Growing up in a Christian home, I had a permanent seat in the church pew every Sunday. I was taught that marriage was forever - something you stuck with, no matter how hard it got. It wasn’t just a promise to your spouse; it was a vow before God. Yet, three years in, I was walking away. Betraying everything I’d been taught. Feeling like I’d failed - as a wife and a believer. 
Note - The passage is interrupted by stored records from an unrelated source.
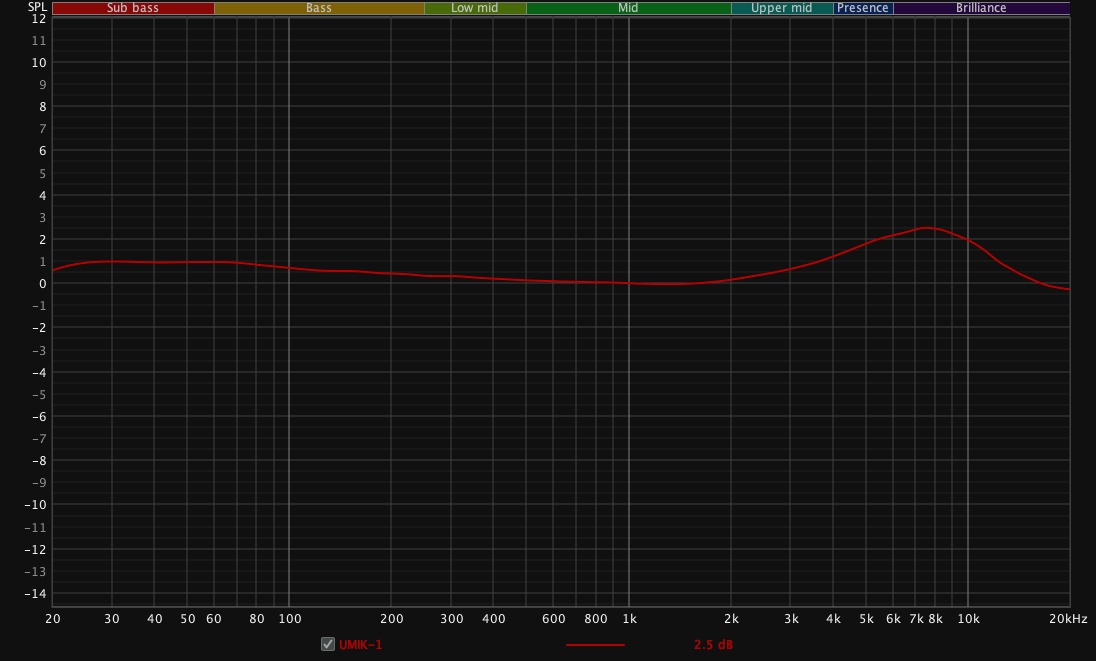Click the 100 Hz axis tick label

[289, 619]
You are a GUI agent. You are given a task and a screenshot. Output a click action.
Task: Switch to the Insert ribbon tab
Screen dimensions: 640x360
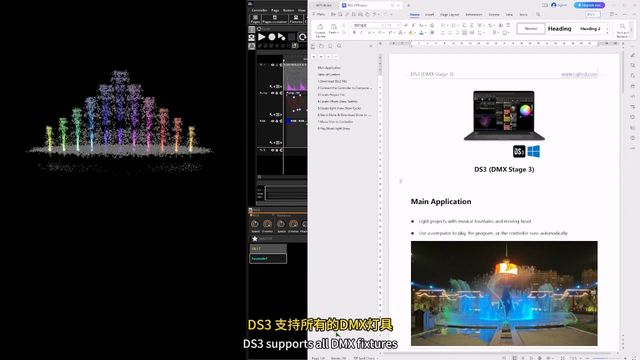[x=429, y=14]
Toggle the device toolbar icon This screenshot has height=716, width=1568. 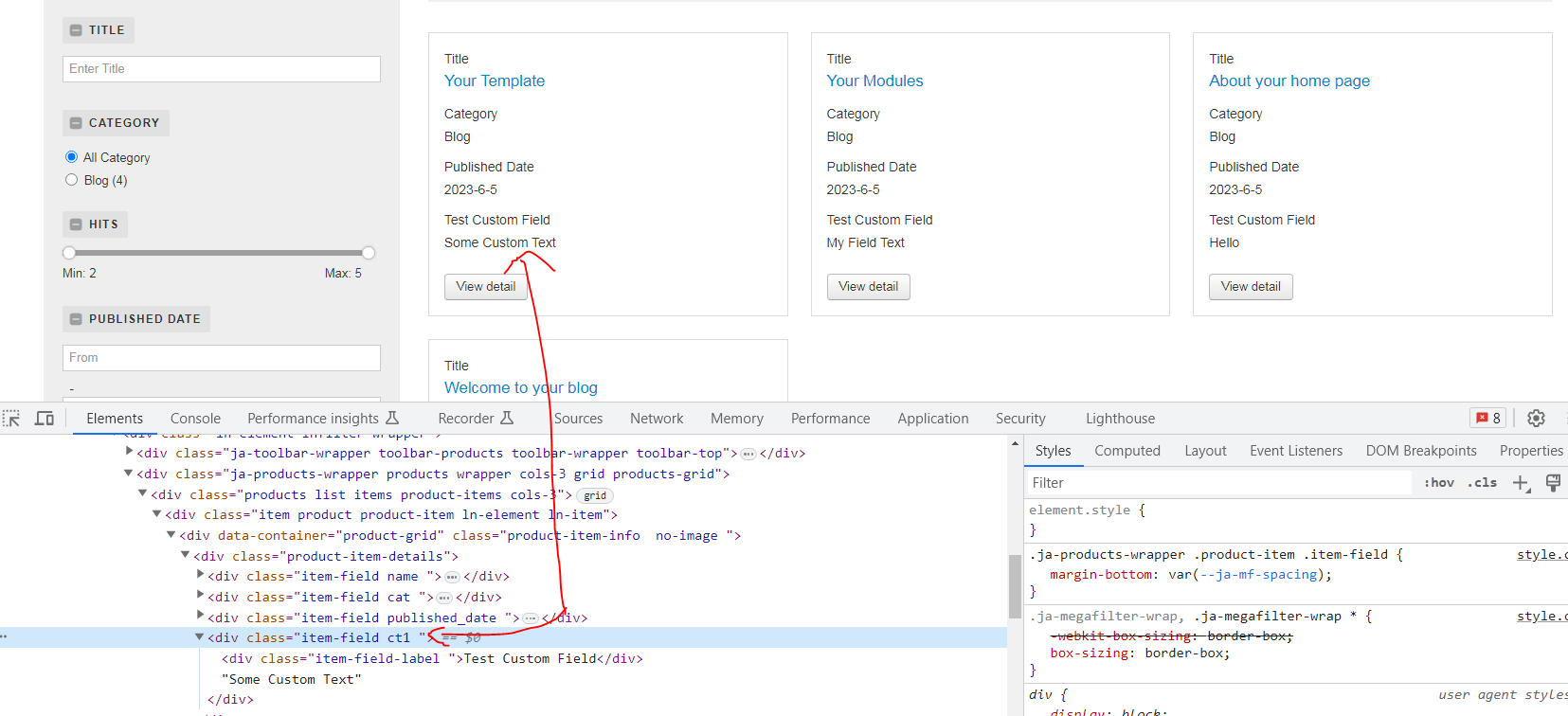coord(45,419)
One cold, rainy Sunday, I slipped into the sanctuary of the church my ex and I had attended together, shame weighing heavily. I imagined a scarlet letter on my chest, certain everyone was judging me. Then the pastor stepped to the pulpit: “Today we’re going to be talking about something a lot of you don’t want to hear, but some of you probably need to– divorce.” I began gathering my things, preparing to exit quietly not wanting to hear this. Fearing it would only confirm what I had already convinced myself -  you aren’t good enough. Suddenly, the voice of the Holy Spirit - gentle but firm - whispered in my head: “Stay. Just wait.” So I did. Nervous, unsettled, but curious. The pastor began listing three biblical grounds for divorce: adultery, abuse, and abandonment. My breath caught. I had lived through two of those. At that moment, I felt seen. The shame cracked, just a little. It was liberating. Before closing, he mentioned a support group for divorcees—led by divorcees. Walking out of church that day, I felt like I was floating. I wasn’t the only one. God still loved me. Peace and comfort wrapped around me like a familiar blanket. For a short time, I wasn’t ruminating on the past or crying every day. I was healing. And that felt good.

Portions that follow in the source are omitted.